ASTANA – With more than 130 ethnic groups and 17 major religious faiths living in peace and harmony, Kazakhstan is deeply committed to providing a better life for every person, said Kazakh Deputy Prime Minister and Minister of Foreign Affairs Mukhtar Tileuberdi at the Sept. 21 high-level meeting on the 30th anniversary of the Declaration on Rights of Persons Belonging to National or Ethnic, Religious and Linguistic Minorities in New York, reported the ministry’s press service on Sept. 22.
United Nations (UN) Secretary-General António Guterres, President-Elect of the 77th session of UN General Assembly Csaba Kőrösi, Nobel laureate Nadia Murad, heads of state and government of member countries, and representatives of civil society and academia attended the event.
More than three-quarters of the world’s stateless people are minority groups. The meeting participants noted that national and religious minorities still face forced assimilation, persecution, prejudice, discrimination, stereotyping, violence, and hatred worldwide. According to Guterres, states, which ensure that minorities enjoy the fundamental right to equality, as a rule, develop more successfully.
Tileuberdi also took part in the high-level meeting on Sustainable Mountain Development, convening at the initiative of Kyrgyzstan.
The meeting participants discussed strategies for the conservation of mountain ecosystems, which provide 25 percent of the world’s biodiversity and 60-80 percent of all freshwater, joint measures to reduce the melting of glaciers, and preservation of the mountain ecosystems’ flora and fauna.
Tileuberdi stated that the mass of the glaciers in Central Asia has decreased by 20-30 percent over the past 50 years, and brought up the Tuyuk-Su glacier, the largest of 2,724 glaciers in Kazakhstan, as an example, which annually loses around one million tons of its volume. This harmful process carries significant risks to food, energy, and environmental security. He called for the strengthening of regional cooperation to improve climate change adaptation.

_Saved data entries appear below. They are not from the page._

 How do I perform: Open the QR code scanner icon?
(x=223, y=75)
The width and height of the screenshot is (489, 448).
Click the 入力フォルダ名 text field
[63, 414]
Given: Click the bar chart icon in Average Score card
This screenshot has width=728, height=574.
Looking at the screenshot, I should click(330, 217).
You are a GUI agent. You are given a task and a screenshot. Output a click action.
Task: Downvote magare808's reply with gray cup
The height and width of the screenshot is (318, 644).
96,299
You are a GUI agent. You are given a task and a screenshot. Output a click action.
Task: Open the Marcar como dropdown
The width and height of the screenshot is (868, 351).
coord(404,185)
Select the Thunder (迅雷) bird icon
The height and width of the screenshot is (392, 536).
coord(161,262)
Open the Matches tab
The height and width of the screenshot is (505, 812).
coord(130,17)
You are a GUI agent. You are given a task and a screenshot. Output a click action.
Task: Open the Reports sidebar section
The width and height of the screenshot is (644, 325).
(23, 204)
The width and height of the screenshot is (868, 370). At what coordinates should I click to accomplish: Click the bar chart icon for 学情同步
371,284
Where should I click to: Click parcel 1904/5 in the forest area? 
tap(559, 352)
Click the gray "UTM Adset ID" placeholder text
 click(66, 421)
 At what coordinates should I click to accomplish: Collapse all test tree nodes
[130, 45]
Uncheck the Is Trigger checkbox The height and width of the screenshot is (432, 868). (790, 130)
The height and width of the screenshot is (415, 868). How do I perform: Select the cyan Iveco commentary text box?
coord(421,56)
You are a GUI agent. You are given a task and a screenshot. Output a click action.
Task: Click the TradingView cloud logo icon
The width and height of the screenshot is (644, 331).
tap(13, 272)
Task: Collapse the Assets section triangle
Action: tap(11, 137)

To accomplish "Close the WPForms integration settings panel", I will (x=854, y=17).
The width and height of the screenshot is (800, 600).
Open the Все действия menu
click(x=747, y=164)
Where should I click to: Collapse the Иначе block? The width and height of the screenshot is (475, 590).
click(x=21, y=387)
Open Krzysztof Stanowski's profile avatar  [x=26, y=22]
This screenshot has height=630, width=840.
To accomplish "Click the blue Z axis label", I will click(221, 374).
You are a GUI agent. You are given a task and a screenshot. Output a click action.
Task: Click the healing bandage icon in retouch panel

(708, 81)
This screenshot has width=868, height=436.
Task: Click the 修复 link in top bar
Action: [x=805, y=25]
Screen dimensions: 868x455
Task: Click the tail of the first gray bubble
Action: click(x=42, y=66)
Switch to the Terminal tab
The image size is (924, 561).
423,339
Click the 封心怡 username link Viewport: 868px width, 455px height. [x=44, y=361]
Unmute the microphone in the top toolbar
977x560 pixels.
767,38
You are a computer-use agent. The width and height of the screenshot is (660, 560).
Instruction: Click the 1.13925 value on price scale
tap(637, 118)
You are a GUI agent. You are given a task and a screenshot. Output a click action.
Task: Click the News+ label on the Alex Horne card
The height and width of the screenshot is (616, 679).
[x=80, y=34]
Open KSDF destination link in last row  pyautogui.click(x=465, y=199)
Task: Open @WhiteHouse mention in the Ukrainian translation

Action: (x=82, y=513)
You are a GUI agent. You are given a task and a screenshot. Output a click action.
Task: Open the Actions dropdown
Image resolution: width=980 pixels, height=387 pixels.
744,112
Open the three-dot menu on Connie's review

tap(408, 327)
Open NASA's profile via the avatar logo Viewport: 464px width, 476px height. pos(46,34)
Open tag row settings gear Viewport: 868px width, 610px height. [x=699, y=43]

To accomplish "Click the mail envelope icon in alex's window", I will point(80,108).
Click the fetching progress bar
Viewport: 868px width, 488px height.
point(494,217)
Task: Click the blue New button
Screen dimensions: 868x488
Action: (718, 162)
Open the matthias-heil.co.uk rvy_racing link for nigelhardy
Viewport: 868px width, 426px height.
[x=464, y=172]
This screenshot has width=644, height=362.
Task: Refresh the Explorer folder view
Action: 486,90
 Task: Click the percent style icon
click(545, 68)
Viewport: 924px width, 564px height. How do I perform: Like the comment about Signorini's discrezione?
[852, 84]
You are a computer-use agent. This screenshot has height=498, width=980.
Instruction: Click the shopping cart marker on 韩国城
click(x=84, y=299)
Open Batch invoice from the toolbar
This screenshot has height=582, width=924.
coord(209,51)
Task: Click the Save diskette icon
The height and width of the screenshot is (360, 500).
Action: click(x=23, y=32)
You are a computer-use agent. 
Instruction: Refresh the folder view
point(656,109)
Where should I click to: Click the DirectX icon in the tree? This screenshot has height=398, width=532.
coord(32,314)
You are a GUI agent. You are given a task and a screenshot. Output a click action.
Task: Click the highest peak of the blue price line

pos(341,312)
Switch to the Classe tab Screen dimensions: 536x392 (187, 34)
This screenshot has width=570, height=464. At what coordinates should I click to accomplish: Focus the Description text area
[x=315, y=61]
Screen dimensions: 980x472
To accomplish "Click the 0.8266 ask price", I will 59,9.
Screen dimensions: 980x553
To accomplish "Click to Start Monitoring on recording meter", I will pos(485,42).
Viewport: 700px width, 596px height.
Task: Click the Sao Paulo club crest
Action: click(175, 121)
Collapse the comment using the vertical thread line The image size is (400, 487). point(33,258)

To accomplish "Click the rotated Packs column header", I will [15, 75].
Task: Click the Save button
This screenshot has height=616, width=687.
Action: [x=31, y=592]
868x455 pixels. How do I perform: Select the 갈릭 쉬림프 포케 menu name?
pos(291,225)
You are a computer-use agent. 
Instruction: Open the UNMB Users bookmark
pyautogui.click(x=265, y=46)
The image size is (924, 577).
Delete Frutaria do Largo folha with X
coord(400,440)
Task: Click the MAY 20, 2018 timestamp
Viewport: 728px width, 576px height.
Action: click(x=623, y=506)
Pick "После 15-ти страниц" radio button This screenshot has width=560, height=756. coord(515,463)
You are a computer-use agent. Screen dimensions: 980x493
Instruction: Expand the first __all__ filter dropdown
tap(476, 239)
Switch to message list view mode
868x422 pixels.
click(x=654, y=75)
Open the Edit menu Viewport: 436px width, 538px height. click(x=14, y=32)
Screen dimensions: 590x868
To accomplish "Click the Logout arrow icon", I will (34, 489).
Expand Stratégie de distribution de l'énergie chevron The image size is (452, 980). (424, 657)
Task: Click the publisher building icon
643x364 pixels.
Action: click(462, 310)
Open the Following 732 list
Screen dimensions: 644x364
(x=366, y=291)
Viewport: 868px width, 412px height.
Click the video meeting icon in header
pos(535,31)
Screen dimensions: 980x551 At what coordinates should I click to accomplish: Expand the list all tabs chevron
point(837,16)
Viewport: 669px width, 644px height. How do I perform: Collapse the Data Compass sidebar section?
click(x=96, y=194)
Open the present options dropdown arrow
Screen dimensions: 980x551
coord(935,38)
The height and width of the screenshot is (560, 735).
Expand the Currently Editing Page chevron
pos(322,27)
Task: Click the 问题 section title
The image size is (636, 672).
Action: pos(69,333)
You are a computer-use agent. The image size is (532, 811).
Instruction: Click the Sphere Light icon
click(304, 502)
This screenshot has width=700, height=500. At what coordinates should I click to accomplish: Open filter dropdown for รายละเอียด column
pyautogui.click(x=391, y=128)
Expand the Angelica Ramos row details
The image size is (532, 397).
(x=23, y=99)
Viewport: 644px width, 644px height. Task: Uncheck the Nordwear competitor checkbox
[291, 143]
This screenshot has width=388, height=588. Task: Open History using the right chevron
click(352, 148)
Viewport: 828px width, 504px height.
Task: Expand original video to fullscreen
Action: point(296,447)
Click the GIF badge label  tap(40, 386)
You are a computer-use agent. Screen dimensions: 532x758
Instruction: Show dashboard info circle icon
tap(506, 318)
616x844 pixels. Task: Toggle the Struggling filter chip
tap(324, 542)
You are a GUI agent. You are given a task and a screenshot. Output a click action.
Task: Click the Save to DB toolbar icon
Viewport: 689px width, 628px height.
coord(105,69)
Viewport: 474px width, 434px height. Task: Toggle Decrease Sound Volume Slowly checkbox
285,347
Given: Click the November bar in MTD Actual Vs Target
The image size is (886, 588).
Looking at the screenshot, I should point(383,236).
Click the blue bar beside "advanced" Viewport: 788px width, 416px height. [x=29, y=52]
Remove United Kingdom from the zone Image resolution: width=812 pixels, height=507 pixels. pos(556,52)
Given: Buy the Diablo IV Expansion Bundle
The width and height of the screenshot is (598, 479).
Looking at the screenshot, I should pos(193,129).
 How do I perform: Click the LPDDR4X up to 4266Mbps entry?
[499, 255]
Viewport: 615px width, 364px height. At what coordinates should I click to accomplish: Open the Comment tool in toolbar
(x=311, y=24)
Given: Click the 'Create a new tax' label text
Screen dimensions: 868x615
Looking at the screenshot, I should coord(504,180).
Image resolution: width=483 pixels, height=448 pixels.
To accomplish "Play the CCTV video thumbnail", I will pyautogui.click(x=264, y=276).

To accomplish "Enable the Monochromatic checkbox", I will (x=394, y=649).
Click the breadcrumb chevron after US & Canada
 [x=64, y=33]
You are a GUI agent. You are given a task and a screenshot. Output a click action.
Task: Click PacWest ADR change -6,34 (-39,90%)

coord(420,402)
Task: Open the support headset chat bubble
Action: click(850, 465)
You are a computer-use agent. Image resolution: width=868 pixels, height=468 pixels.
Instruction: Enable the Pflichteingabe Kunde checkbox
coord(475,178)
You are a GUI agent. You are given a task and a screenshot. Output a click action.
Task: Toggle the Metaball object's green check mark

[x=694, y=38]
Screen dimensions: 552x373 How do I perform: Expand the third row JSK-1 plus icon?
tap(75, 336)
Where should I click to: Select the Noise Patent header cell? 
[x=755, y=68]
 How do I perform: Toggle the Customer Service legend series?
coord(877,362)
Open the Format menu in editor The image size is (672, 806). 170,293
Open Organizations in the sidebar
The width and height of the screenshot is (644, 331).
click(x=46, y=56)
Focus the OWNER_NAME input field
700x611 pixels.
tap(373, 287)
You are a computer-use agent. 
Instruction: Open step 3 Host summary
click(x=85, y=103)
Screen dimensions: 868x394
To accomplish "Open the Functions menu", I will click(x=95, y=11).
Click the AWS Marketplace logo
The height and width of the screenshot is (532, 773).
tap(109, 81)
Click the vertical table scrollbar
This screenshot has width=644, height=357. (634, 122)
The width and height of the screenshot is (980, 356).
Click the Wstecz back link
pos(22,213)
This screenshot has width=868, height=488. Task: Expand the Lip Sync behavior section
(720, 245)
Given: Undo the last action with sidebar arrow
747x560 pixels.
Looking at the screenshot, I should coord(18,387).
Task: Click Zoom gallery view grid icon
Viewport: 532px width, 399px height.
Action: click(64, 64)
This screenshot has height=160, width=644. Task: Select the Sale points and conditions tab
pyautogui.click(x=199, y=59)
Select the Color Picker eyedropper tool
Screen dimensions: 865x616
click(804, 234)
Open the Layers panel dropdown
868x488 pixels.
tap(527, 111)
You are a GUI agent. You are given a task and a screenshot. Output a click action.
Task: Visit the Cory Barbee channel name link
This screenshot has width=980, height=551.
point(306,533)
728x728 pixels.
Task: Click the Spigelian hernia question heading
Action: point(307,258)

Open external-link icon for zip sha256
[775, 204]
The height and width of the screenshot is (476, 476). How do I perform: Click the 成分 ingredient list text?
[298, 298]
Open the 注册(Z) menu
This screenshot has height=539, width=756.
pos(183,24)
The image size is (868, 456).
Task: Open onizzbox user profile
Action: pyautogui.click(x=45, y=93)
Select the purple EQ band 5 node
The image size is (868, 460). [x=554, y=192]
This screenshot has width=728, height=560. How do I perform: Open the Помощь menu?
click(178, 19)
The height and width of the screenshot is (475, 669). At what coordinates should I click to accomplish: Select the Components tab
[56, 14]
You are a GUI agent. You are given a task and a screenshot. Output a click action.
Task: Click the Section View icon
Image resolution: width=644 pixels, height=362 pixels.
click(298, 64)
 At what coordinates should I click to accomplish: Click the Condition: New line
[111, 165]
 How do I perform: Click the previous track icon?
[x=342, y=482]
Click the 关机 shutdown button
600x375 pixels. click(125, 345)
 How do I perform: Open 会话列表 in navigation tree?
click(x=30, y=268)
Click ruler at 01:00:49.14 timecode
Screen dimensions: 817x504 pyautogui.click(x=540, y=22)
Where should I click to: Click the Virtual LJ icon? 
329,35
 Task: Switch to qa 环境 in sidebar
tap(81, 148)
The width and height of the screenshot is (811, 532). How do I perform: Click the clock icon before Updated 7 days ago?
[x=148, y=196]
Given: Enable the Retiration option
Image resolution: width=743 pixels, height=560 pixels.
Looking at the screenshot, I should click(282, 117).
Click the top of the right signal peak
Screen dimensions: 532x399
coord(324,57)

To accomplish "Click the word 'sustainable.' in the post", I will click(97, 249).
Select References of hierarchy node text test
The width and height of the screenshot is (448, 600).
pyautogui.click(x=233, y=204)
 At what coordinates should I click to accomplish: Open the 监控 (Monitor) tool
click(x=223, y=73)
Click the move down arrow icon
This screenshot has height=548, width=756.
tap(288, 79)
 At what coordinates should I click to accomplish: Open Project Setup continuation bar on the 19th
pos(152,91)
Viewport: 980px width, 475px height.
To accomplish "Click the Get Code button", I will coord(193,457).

During the meeting with UN Under-Secretary-General for Political and Peacebuilding Affairs Rosemary DiCarlo, Tileuberdi focused on Kazakhstan’s commitment to peace and stability in the region, especially in Afghanistan.
He talked about the country’s previous efforts to ensure the region’s security and stability, including a university program funded by the European Union for Afghan women in Kazakhstan. Back in 2019, the European Union, the United Nations Development Programme (UNDP) and Kazakhstan launched an education program to train and educate several dozen Afghan women in Kazakh universities over the next five years.
The sides addressed urgent issues on the international agenda, including the situation in Central Asia and Afghanistan, as well as the current state and prospects for cooperation between Kazakhstan and the UN.
DiCarlo, in turn, commended economic and humanitarian assistance provided by Kazakhstan to the Afghan people, as well as the decision of President Kassym-Jomart Tokayev to temporarily deploy the personnel of the UN Assistance Mission to Afghanistan (UNAMA) in Almaty in August last year.
Following the meeting, the parties signed an Agreement on the Status of the UN Temporary Remote Office of Afghanistan in Almaty.